### Task statement
Arrange the entries from the line containing "At what coordinates should I click to accomplish: Open the" through the line containing "click(1309, 317)" as a Markdown table with the columns Row and Line, numbering each line and omitting blank ones.

[Data listing]
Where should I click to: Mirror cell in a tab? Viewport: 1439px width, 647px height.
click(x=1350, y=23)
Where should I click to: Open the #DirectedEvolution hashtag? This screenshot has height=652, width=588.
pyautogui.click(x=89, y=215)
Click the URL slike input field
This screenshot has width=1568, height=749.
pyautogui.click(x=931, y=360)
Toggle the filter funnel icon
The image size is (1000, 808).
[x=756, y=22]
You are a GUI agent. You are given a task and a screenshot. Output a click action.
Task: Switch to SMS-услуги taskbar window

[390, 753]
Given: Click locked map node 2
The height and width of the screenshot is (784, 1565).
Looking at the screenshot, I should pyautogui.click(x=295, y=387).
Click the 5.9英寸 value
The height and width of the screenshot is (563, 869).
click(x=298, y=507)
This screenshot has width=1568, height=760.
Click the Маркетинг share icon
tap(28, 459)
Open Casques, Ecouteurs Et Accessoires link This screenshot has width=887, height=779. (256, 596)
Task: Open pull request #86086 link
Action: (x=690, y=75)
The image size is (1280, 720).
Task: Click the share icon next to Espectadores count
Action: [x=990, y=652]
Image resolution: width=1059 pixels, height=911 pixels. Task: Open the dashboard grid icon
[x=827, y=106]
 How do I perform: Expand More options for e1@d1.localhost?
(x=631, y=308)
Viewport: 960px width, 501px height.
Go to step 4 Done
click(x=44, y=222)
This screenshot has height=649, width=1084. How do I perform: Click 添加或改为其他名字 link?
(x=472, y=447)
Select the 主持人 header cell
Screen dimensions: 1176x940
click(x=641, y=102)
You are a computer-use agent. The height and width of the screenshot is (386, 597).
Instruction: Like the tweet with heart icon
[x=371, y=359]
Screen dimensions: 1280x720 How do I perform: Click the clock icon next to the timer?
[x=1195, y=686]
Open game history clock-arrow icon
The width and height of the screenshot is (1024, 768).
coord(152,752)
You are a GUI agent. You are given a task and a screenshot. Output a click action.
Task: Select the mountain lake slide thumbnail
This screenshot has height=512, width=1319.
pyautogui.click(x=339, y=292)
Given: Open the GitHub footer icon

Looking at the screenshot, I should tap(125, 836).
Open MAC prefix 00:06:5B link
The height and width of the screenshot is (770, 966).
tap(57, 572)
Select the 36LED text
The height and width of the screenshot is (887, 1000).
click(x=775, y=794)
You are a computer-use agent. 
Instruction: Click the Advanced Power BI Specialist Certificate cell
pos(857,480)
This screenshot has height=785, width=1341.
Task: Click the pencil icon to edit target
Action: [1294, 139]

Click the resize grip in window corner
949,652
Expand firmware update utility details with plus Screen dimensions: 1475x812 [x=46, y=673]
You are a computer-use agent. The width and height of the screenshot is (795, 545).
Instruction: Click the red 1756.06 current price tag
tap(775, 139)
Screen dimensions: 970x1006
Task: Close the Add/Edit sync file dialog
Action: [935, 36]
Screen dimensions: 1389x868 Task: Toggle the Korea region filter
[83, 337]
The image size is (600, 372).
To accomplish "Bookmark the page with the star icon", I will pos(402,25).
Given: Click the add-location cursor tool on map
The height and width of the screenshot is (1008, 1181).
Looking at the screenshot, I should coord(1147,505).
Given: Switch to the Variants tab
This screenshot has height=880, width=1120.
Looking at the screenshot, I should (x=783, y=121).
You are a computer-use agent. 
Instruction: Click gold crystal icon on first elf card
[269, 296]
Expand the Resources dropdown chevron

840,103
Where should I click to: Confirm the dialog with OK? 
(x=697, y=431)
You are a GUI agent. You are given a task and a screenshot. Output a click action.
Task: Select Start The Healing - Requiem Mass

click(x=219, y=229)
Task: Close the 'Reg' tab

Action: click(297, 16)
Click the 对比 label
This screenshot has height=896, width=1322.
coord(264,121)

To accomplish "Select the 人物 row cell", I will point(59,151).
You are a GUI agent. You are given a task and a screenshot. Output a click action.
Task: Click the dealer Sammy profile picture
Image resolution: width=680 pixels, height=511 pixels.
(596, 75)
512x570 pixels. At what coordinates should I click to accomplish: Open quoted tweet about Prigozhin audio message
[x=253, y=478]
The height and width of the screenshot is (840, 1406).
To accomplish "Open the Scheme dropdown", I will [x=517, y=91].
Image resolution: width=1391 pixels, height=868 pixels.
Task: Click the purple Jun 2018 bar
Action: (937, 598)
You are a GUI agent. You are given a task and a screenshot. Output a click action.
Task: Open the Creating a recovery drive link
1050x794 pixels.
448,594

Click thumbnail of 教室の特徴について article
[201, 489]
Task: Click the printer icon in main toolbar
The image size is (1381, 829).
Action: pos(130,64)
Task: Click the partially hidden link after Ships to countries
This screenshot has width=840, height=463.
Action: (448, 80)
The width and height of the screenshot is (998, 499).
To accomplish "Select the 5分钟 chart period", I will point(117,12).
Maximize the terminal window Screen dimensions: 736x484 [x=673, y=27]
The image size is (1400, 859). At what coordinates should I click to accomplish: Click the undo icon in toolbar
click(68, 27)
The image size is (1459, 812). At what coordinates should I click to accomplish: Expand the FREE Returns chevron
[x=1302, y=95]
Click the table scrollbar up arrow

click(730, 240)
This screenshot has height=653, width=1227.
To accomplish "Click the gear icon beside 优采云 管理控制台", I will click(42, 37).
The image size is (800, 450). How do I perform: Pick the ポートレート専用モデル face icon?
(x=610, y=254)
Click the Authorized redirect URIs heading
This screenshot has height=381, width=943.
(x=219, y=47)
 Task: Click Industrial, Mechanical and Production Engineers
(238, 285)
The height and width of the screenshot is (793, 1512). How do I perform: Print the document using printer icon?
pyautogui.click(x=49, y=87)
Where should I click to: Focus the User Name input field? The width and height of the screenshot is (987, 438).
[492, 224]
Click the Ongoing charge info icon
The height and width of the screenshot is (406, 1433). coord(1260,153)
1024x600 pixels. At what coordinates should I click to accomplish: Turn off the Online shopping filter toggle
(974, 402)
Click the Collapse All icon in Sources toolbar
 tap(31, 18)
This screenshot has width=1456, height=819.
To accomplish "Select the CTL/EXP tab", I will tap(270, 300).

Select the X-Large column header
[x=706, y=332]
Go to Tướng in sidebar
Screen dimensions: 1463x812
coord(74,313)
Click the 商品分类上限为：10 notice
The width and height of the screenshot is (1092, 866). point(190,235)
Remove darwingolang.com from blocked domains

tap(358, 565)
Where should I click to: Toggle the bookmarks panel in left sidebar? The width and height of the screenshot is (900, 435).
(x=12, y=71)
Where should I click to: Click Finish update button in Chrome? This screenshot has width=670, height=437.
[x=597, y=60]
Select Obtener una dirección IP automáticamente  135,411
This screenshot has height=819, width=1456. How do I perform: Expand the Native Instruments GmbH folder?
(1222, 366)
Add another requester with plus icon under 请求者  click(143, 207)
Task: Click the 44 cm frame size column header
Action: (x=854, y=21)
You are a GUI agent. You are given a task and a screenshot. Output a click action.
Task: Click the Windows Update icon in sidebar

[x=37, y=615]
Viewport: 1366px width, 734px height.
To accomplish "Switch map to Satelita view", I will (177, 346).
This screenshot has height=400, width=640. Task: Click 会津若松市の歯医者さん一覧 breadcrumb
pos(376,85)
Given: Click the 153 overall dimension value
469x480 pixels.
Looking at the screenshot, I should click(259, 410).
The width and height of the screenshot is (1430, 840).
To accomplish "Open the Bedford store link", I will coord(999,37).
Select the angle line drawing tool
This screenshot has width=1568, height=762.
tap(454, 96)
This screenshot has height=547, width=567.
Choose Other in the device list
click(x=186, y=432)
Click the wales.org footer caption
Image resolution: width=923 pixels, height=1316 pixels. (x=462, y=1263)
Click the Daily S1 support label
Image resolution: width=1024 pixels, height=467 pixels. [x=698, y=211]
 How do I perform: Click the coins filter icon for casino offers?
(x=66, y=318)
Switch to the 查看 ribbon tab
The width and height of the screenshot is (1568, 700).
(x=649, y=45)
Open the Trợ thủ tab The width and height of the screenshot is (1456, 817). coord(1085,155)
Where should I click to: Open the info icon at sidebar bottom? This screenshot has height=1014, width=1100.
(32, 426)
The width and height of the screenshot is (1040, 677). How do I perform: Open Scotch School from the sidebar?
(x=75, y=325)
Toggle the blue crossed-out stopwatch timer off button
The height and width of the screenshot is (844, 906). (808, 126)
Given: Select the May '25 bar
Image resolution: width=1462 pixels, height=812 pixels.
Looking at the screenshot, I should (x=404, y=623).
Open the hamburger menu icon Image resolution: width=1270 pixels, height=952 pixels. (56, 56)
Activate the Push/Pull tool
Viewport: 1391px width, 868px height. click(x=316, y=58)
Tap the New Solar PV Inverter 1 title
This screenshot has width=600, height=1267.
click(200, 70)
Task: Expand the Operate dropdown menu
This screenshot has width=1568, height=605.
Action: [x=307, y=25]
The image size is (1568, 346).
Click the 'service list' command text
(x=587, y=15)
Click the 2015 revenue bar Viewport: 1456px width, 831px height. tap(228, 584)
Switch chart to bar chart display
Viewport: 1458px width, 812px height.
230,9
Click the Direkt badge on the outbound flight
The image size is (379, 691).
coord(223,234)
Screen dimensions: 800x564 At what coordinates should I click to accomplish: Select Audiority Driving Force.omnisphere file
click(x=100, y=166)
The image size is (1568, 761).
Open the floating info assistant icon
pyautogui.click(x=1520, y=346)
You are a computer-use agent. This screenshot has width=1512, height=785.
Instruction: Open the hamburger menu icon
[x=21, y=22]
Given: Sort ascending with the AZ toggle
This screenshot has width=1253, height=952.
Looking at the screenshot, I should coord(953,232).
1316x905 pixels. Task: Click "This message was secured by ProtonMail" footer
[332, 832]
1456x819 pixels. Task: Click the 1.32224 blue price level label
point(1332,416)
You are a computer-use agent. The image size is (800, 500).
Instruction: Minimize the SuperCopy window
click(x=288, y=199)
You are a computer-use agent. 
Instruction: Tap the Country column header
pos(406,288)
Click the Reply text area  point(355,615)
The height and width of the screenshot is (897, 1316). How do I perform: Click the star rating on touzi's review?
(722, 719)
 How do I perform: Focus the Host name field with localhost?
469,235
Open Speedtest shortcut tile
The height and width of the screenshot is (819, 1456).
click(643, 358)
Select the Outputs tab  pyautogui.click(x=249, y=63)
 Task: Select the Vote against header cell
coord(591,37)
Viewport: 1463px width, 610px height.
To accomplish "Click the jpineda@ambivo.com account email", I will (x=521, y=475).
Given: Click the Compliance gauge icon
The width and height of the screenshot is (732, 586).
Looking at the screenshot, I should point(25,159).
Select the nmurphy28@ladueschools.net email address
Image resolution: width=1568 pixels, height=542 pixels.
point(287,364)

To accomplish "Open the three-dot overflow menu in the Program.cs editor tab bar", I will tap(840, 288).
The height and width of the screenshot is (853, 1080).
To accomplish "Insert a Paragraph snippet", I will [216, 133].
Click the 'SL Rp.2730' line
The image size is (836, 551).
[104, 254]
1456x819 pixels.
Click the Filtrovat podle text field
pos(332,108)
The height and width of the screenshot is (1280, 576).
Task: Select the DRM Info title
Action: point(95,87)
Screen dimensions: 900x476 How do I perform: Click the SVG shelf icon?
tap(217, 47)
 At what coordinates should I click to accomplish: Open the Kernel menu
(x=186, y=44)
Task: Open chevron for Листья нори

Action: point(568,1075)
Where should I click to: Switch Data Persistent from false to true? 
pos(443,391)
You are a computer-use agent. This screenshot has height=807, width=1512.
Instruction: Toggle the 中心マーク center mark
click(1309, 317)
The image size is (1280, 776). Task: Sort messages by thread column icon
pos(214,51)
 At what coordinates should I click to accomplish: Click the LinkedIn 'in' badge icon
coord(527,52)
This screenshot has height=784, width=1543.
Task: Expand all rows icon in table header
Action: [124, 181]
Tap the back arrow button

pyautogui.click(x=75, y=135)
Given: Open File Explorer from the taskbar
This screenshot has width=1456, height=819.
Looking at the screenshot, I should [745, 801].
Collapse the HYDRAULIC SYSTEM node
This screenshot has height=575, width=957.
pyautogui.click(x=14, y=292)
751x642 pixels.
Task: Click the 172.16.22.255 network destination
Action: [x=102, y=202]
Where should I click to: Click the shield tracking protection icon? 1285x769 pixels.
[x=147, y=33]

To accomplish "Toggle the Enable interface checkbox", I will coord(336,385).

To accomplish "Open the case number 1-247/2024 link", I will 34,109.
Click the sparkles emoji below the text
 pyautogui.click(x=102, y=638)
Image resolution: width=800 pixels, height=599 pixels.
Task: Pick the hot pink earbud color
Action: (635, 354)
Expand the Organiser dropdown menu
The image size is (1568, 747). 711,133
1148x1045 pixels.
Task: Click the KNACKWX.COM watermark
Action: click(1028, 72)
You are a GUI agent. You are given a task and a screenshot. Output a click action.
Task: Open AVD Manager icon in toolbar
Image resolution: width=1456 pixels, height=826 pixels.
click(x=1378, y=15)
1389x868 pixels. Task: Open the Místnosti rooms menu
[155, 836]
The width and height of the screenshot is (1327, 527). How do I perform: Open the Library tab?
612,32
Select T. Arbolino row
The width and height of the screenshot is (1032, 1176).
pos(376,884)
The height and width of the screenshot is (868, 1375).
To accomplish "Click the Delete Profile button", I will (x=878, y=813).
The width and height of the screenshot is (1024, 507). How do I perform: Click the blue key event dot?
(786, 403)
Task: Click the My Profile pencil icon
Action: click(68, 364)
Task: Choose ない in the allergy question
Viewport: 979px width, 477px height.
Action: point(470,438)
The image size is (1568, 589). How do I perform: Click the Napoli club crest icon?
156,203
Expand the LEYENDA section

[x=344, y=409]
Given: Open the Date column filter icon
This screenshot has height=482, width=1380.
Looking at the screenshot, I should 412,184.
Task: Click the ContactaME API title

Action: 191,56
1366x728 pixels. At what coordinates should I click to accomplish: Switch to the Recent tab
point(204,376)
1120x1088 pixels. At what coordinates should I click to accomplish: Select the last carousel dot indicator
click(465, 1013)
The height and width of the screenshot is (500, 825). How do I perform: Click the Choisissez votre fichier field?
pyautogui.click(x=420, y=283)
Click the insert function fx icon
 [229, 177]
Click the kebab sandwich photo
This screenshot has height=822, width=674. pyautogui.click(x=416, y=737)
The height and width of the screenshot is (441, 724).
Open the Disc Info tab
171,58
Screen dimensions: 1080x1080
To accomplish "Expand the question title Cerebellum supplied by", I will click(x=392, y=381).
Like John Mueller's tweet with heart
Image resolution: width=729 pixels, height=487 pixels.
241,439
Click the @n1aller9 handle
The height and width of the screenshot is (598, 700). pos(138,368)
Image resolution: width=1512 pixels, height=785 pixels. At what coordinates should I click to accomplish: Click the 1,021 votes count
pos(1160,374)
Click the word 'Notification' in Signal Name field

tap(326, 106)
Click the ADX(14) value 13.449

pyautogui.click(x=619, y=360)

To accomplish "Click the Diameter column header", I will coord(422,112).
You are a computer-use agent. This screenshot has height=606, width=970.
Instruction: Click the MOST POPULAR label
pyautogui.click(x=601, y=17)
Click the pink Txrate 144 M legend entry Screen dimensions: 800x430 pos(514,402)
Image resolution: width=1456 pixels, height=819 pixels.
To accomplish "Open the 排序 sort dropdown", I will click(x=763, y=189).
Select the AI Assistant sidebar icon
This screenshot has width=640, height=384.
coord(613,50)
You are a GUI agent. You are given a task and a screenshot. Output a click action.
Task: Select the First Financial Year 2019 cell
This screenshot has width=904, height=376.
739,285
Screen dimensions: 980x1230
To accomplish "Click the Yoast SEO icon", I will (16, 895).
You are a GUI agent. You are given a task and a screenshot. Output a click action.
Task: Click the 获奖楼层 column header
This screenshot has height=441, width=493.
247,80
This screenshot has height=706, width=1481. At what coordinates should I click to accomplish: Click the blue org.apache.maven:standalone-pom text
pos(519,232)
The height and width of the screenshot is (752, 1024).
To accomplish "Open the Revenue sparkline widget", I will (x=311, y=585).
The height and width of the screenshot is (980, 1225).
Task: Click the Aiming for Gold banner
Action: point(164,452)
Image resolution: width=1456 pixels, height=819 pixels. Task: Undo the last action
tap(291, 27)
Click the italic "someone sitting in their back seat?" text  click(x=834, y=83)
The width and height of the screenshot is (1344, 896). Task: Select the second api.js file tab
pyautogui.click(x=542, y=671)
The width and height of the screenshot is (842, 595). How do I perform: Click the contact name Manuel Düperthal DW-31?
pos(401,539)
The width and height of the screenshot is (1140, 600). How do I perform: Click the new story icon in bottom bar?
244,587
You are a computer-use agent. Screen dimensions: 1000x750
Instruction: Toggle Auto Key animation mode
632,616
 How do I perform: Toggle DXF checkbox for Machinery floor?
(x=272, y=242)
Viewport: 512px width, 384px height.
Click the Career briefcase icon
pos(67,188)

### Solution to the problem
| Row | Line |
|---|---|
| 1 |  At what coordinates should I click to accomplish: Open the Kernel menu |
| 2 | (x=186, y=44) |
| 3 | Task: Open chevron for Листья нори |
| 4 | Action: point(568,1075) |
| 5 | Where should I click to: Switch Data Persistent from false to true?  |
| 6 | pos(443,391) |
| 7 | You are a computer-use agent. This screenshot has height=807, width=1512. |
| 8 | Instruction: Toggle the 中心マーク center mark |
| 9 | click(1309, 317) |